PACT: Self-Evolving Physical Safety Alignment for Diffusion Policies in Embodied Manipulation

Overview

PACT is a self-evolving post-training framework for aligning diffusion policies with physical safety constraints in embodied manipulation. Starting from pretrained diffusion policies, PACT uses self-rollouts and automatically computed physical constraints to distill constraint gradients into the policy, improving safety without requiring demonstrations, task rewards, interventions, or outcome annotations.
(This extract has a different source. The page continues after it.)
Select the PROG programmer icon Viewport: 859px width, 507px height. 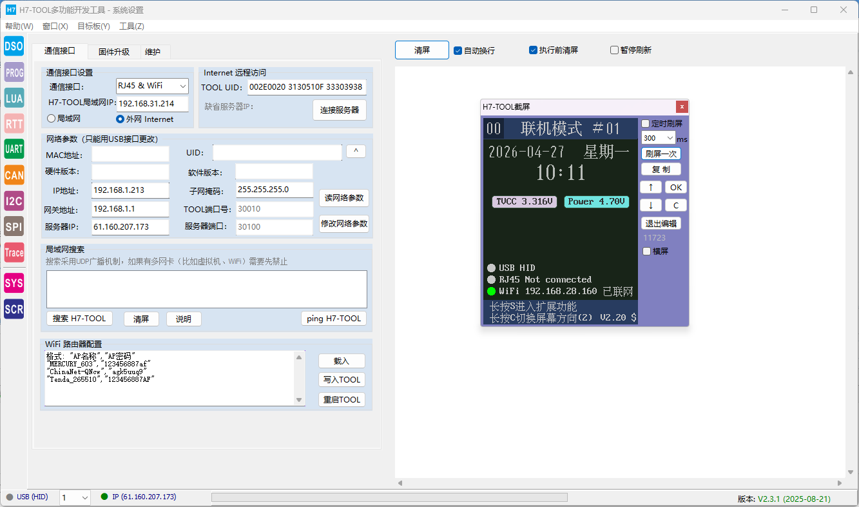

This repository contains the code for running PACT for robotic manipulation tasks on RoboTwin, including base-policy evaluation, on-policy constraint distillation, and post-training policy evaluation.

Updates

🔥 [Jun 2026] We released the project website, arXiv paper, and required data and pre-trained policy checkpoints on Hugging Face.

Installation

We recommend using a Linux system with NVIDIA GPUs. Our experiments were conducted on RTX 4090 GPUs (24 GB VRAM). For Diffusion Policy (DP) training, we use a per-GPU batch size of 128, demonstrating that the method is relatively memory efficient and can be trained comfortably within a budget less than 24 GB VRAM.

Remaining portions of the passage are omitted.